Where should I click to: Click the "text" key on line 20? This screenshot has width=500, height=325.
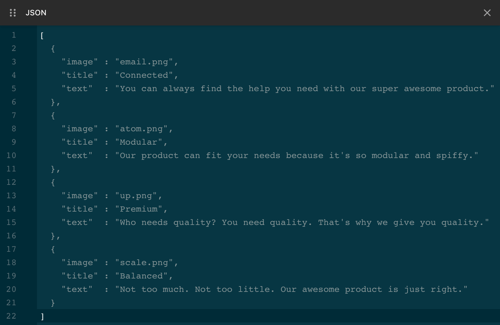point(77,289)
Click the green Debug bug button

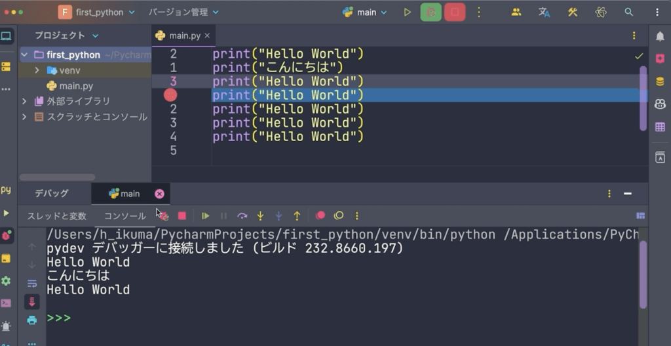pos(431,12)
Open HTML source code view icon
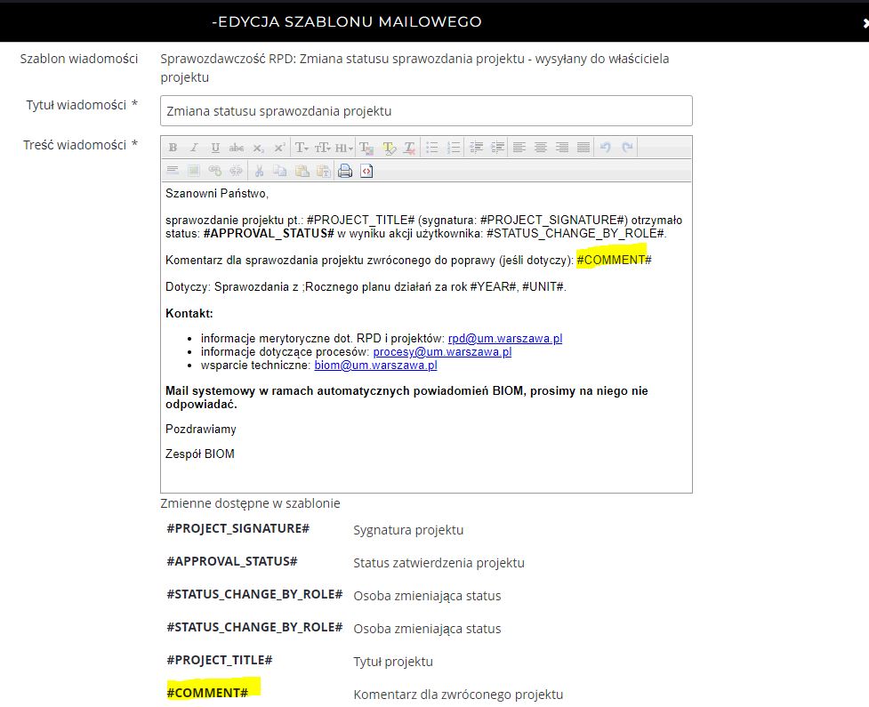 pyautogui.click(x=366, y=171)
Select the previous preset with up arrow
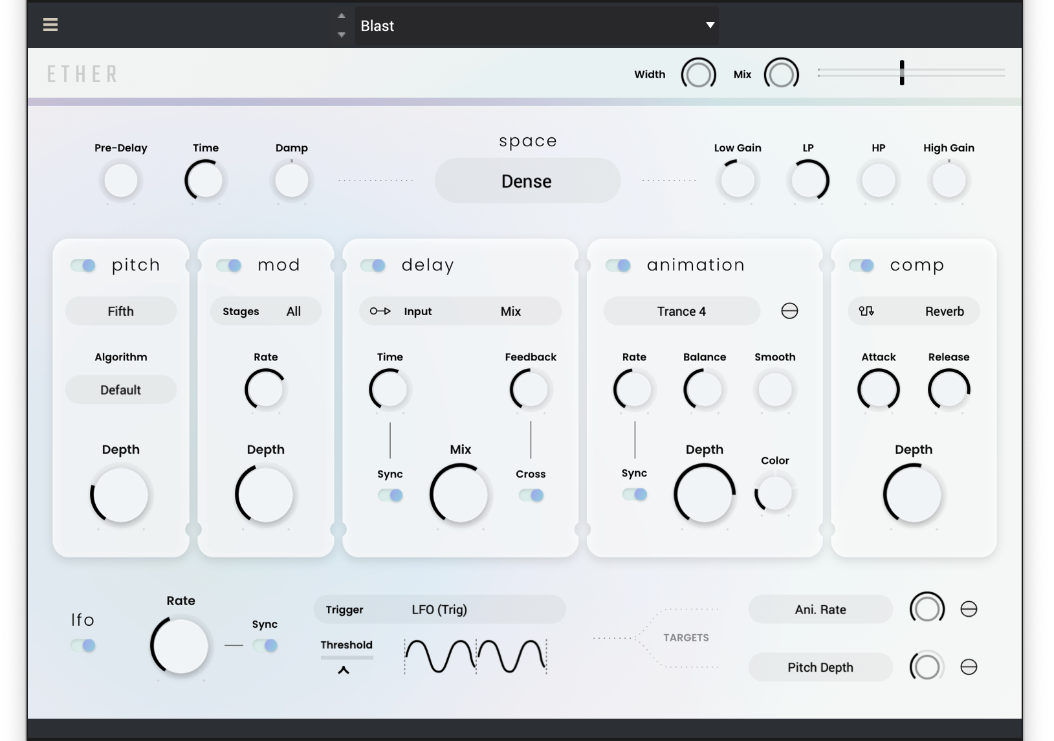Viewport: 1054px width, 741px height. [x=342, y=16]
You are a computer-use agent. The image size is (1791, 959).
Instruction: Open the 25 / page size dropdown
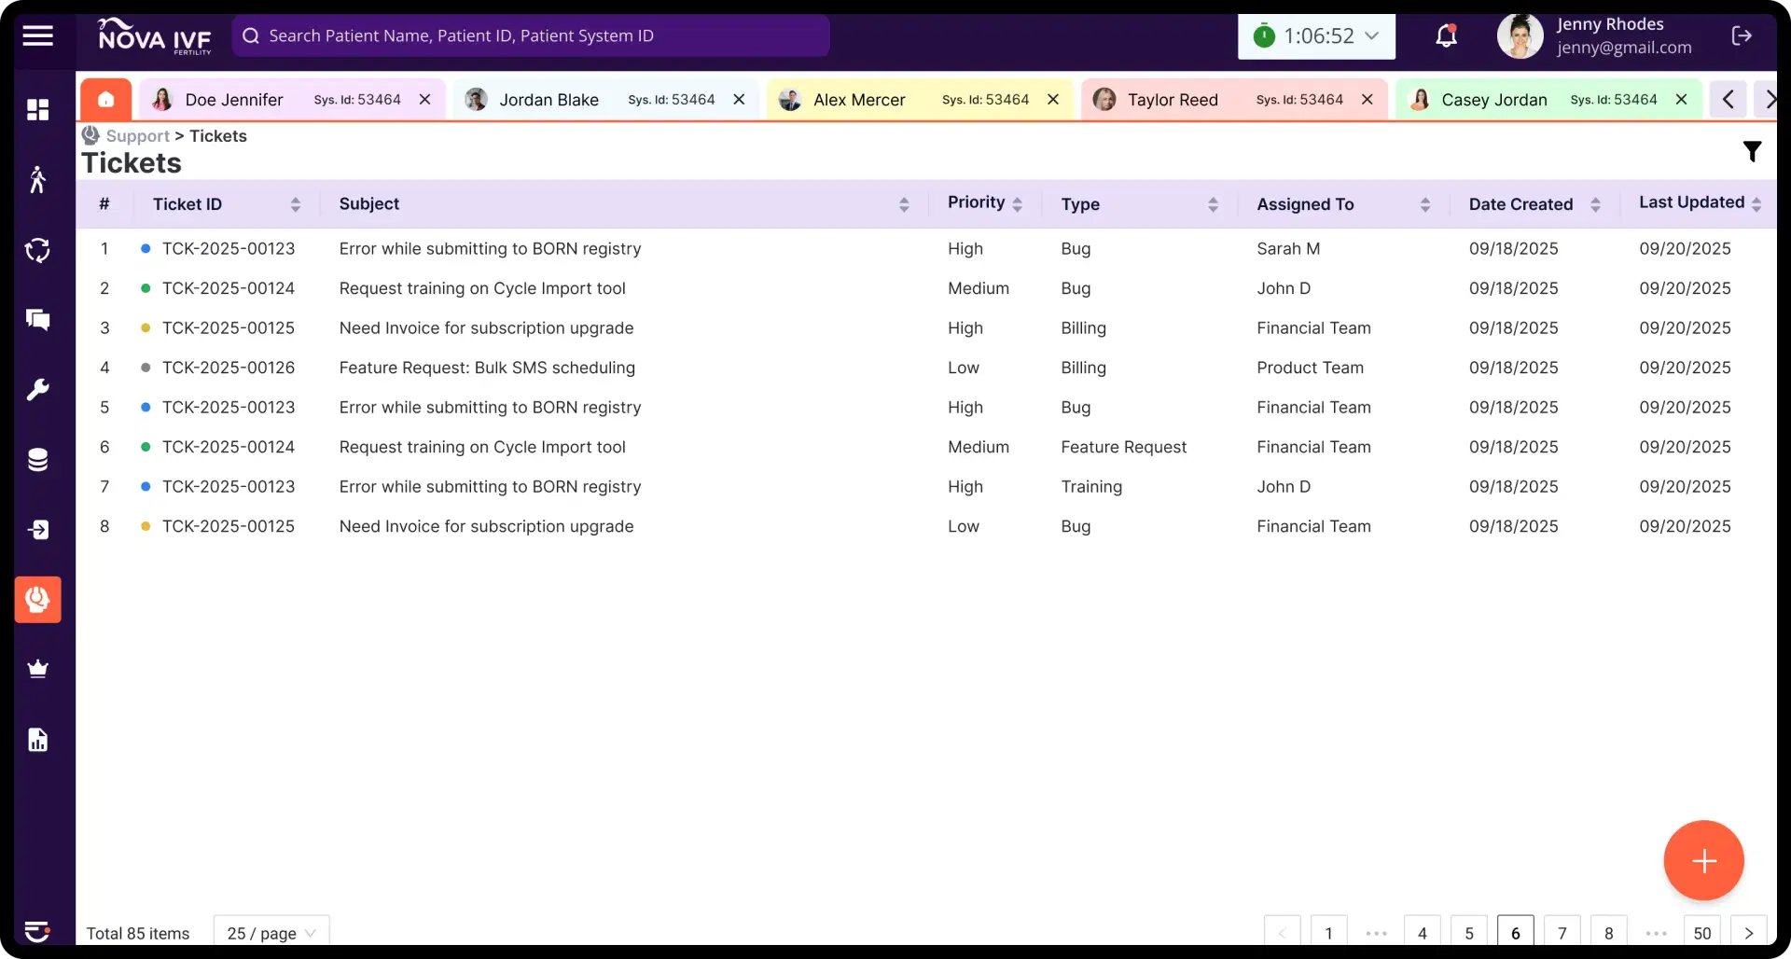point(271,933)
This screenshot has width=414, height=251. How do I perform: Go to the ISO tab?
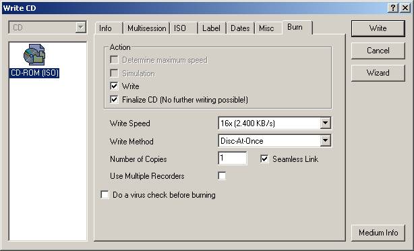point(184,28)
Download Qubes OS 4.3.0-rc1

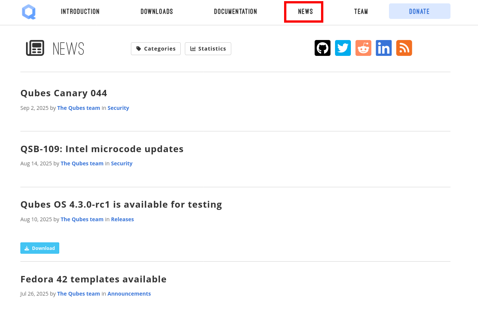pyautogui.click(x=40, y=248)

......

The result should be the full material above, word for word, with its pictures omitted.

Where should I click to: Click the "text" key on line 20? This screenshot has width=500, height=325.
point(77,289)
Click the green Debug bug button

pos(431,12)
Open HTML source code view icon
 pyautogui.click(x=366, y=171)
Select the previous preset with up arrow
Viewport: 1054px width, 741px height. [x=342, y=16]
You are a computer-use agent. The image size is (1791, 959).
Instruction: Open the 25 / page size dropdown
point(271,933)
This screenshot has width=414, height=251. How do I perform: Go to the ISO tab?
point(184,28)
Download Qubes OS 4.3.0-rc1

pyautogui.click(x=40, y=248)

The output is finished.